▸ **What the exercise asks**
Please output the entries below without altering a single character.

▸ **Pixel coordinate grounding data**
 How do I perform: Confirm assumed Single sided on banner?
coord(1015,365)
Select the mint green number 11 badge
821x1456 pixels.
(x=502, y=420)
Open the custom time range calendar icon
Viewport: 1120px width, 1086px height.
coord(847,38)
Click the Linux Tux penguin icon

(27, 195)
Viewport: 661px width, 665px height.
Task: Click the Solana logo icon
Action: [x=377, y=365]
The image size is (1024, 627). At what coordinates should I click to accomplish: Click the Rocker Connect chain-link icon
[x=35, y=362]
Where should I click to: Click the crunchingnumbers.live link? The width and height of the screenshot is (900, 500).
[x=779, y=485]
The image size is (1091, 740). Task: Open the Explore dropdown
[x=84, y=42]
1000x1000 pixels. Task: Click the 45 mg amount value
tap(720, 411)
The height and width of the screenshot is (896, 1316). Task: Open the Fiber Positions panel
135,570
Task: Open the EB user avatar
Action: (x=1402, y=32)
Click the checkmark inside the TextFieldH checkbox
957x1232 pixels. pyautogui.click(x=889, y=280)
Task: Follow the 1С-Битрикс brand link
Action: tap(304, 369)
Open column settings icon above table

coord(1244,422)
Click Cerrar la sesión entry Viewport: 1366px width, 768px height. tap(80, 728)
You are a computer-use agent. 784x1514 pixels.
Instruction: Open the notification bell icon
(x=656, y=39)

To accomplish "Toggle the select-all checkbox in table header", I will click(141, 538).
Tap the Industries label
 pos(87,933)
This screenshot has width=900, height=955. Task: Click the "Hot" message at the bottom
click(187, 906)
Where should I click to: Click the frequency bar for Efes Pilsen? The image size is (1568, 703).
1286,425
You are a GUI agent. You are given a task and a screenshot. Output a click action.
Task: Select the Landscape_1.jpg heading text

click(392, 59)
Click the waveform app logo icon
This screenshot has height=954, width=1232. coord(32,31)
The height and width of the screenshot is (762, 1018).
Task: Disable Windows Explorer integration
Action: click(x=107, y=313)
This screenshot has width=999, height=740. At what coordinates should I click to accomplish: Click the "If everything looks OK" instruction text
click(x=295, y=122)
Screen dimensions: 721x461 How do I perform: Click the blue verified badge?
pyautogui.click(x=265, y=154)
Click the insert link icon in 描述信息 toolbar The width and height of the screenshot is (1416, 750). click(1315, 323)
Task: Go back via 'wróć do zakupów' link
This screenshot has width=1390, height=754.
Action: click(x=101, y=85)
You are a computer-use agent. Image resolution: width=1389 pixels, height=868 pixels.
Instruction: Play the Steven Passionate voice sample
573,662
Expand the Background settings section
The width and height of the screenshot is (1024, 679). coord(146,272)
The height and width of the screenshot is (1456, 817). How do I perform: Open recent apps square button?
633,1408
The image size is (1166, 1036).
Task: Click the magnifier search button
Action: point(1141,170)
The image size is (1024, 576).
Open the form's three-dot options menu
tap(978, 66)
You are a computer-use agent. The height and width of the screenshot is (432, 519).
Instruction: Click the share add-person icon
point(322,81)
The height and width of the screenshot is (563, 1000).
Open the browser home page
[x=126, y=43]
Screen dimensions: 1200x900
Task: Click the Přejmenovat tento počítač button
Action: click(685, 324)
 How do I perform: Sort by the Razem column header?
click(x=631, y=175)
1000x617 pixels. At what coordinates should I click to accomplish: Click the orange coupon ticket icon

▸ **Result**
 How do I perform: Confirm assumed Single sided on banner?
coord(1015,365)
Select the mint green number 11 badge
821x1456 pixels.
(x=502, y=420)
Open the custom time range calendar icon
Viewport: 1120px width, 1086px height.
coord(847,38)
Click the Linux Tux penguin icon

(27, 195)
Viewport: 661px width, 665px height.
Task: Click the Solana logo icon
Action: [x=377, y=365]
The image size is (1024, 627). At what coordinates should I click to accomplish: Click the Rocker Connect chain-link icon
[x=35, y=362]
Where should I click to: Click the crunchingnumbers.live link? The width and height of the screenshot is (900, 500).
[x=779, y=485]
The image size is (1091, 740). Task: Open the Explore dropdown
[x=84, y=42]
1000x1000 pixels. Task: Click the 45 mg amount value
tap(720, 411)
The height and width of the screenshot is (896, 1316). Task: Open the Fiber Positions panel
135,570
Task: Open the EB user avatar
Action: (x=1402, y=32)
Click the checkmark inside the TextFieldH checkbox
957x1232 pixels. pyautogui.click(x=889, y=280)
Task: Follow the 1С-Битрикс brand link
Action: tap(304, 369)
Open column settings icon above table

coord(1244,422)
Click Cerrar la sesión entry Viewport: 1366px width, 768px height. tap(80, 728)
You are a computer-use agent. 784x1514 pixels.
Instruction: Open the notification bell icon
(x=656, y=39)

To accomplish "Toggle the select-all checkbox in table header", I will click(141, 538).
Tap the Industries label
 pos(87,933)
This screenshot has width=900, height=955. Task: Click the "Hot" message at the bottom
click(187, 906)
Where should I click to: Click the frequency bar for Efes Pilsen? The image size is (1568, 703).
1286,425
You are a GUI agent. You are given a task and a screenshot. Output a click action.
Task: Select the Landscape_1.jpg heading text

click(392, 59)
Click the waveform app logo icon
This screenshot has height=954, width=1232. coord(32,31)
The height and width of the screenshot is (762, 1018).
Task: Disable Windows Explorer integration
Action: click(x=107, y=313)
This screenshot has width=999, height=740. At what coordinates should I click to accomplish: Click the "If everything looks OK" instruction text
click(x=295, y=122)
Screen dimensions: 721x461 How do I perform: Click the blue verified badge?
pyautogui.click(x=265, y=154)
Click the insert link icon in 描述信息 toolbar The width and height of the screenshot is (1416, 750). click(1315, 323)
Task: Go back via 'wróć do zakupów' link
This screenshot has width=1390, height=754.
Action: click(x=101, y=85)
You are a computer-use agent. Image resolution: width=1389 pixels, height=868 pixels.
Instruction: Play the Steven Passionate voice sample
573,662
Expand the Background settings section
The width and height of the screenshot is (1024, 679). coord(146,272)
The height and width of the screenshot is (1456, 817). How do I perform: Open recent apps square button?
633,1408
The image size is (1166, 1036).
Task: Click the magnifier search button
Action: point(1141,170)
The image size is (1024, 576).
Open the form's three-dot options menu
tap(978, 66)
You are a computer-use agent. The height and width of the screenshot is (432, 519).
Instruction: Click the share add-person icon
point(322,81)
The height and width of the screenshot is (563, 1000).
Open the browser home page
[x=126, y=43]
Screen dimensions: 1200x900
Task: Click the Přejmenovat tento počítač button
Action: click(685, 324)
 How do I perform: Sort by the Razem column header?
click(x=631, y=175)
1000x617 pixels. At what coordinates should I click to accomplish: Click the orange coupon ticket icon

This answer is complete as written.